**Data under study:**
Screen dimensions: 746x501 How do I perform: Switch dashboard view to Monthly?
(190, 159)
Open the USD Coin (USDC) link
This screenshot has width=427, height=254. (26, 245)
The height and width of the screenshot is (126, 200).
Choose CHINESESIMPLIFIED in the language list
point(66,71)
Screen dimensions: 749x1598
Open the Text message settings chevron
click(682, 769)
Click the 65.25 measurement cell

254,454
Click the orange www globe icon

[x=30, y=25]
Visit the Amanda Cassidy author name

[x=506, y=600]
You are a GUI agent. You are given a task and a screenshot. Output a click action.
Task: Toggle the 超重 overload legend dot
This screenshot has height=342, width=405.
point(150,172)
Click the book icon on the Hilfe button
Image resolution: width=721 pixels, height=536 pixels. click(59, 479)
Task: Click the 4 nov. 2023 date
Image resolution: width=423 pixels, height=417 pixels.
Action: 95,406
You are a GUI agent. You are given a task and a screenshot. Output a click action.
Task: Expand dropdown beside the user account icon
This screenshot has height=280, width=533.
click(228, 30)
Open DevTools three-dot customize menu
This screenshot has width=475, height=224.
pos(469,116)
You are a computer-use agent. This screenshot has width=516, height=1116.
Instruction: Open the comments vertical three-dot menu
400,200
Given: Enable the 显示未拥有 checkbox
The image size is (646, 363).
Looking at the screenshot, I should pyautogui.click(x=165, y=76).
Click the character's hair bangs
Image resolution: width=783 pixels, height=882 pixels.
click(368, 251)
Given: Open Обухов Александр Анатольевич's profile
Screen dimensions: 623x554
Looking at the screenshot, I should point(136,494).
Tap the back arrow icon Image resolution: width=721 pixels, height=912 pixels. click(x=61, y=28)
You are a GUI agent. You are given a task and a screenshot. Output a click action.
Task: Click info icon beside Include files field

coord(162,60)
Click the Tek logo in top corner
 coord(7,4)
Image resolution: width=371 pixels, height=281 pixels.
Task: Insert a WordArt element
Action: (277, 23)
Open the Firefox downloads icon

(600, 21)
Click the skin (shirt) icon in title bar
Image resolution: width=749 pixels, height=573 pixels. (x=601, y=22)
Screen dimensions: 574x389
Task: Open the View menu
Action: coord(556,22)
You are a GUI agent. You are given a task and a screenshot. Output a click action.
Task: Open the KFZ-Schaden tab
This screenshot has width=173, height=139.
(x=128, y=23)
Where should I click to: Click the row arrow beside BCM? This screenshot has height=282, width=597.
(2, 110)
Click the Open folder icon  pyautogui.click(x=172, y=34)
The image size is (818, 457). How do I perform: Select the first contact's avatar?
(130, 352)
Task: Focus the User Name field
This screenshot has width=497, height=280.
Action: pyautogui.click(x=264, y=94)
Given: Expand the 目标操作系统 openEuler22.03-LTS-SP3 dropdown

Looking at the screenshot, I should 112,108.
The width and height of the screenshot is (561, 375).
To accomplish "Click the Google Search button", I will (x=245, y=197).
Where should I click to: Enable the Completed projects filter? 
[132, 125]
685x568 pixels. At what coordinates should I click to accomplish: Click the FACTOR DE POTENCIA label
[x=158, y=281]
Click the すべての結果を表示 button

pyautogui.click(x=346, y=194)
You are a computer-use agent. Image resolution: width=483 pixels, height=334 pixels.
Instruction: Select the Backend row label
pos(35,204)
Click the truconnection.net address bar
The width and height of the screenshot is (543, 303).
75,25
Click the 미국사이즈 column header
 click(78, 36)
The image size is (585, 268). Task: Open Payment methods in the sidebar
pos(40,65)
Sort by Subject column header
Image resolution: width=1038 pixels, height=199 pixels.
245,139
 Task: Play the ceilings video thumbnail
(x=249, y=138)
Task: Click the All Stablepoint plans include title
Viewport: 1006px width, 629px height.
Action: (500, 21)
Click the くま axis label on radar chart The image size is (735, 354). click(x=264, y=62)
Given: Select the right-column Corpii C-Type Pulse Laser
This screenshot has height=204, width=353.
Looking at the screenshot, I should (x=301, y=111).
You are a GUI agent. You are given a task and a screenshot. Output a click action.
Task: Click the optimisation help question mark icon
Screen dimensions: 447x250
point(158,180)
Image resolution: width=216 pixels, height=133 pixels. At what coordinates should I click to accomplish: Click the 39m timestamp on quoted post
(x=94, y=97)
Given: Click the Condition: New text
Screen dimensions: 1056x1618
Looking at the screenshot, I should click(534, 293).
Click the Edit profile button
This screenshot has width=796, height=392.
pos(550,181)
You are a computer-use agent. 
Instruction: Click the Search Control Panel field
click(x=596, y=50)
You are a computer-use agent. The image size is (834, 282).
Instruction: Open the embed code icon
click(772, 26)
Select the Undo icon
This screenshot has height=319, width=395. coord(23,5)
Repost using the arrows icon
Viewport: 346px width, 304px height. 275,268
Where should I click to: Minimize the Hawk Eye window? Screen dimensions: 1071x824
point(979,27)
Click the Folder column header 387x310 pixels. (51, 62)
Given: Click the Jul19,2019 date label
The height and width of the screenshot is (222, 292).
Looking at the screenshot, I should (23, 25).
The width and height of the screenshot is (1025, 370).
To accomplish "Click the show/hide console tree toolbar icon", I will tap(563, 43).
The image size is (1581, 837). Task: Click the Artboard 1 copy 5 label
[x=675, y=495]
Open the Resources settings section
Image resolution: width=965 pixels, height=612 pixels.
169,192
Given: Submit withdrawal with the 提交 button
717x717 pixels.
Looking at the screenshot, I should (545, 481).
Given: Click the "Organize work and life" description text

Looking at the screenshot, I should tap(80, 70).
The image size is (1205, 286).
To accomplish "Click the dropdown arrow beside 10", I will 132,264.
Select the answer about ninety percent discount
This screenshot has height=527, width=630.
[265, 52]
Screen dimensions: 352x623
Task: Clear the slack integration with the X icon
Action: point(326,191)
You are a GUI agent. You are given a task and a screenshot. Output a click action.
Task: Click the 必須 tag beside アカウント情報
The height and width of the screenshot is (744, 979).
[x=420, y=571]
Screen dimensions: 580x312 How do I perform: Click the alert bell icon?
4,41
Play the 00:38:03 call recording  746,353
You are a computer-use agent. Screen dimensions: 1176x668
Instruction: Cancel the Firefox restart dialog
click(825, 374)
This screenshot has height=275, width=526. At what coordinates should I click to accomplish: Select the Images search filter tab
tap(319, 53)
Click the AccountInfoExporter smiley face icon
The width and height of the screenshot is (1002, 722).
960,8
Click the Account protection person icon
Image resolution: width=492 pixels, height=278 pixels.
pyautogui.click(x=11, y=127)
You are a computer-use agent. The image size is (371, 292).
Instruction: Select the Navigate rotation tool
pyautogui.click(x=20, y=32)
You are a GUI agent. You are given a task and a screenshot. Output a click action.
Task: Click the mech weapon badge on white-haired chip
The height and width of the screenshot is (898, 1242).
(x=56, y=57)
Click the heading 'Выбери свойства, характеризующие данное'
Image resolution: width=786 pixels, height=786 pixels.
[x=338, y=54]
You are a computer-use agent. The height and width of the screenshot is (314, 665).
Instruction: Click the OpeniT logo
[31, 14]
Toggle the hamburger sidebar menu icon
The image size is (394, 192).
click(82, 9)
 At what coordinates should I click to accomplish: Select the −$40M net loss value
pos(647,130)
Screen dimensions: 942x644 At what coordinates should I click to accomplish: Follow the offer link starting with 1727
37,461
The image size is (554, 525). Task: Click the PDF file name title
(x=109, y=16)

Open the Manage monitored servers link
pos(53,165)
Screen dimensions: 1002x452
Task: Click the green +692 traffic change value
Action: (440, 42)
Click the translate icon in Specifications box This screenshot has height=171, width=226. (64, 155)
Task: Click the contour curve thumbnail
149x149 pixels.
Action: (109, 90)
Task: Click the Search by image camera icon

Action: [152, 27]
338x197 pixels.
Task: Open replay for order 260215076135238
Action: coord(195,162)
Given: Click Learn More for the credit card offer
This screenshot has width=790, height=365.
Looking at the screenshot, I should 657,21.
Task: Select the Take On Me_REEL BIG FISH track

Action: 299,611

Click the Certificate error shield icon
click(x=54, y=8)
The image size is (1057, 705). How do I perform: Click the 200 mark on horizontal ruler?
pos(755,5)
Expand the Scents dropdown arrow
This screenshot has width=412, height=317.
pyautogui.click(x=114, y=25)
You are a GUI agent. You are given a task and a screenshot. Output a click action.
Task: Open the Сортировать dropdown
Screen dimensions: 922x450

**About this task:** Please give back exactly the lines of the listing above that run from the one containing "Image resolution: width=965" through the one containing "You are a computer-use agent. The image size is (371, 292).", and only those.

**Task output:**
Image resolution: width=965 pixels, height=612 pixels.
169,192
Given: Submit withdrawal with the 提交 button
717x717 pixels.
Looking at the screenshot, I should (545, 481).
Given: Click the "Organize work and life" description text

Looking at the screenshot, I should tap(80, 70).
The image size is (1205, 286).
To accomplish "Click the dropdown arrow beside 10", I will 132,264.
Select the answer about ninety percent discount
This screenshot has height=527, width=630.
[265, 52]
Screen dimensions: 352x623
Task: Clear the slack integration with the X icon
Action: point(326,191)
You are a GUI agent. You are given a task and a screenshot. Output a click action.
Task: Click the 必須 tag beside アカウント情報
The height and width of the screenshot is (744, 979).
[x=420, y=571]
Screen dimensions: 580x312 How do I perform: Click the alert bell icon?
4,41
Play the 00:38:03 call recording  746,353
You are a computer-use agent. Screen dimensions: 1176x668
Instruction: Cancel the Firefox restart dialog
click(825, 374)
This screenshot has height=275, width=526. At what coordinates should I click to accomplish: Select the Images search filter tab
tap(319, 53)
Click the AccountInfoExporter smiley face icon
The width and height of the screenshot is (1002, 722).
960,8
Click the Account protection person icon
Image resolution: width=492 pixels, height=278 pixels.
pyautogui.click(x=11, y=127)
You are a computer-use agent. The image size is (371, 292).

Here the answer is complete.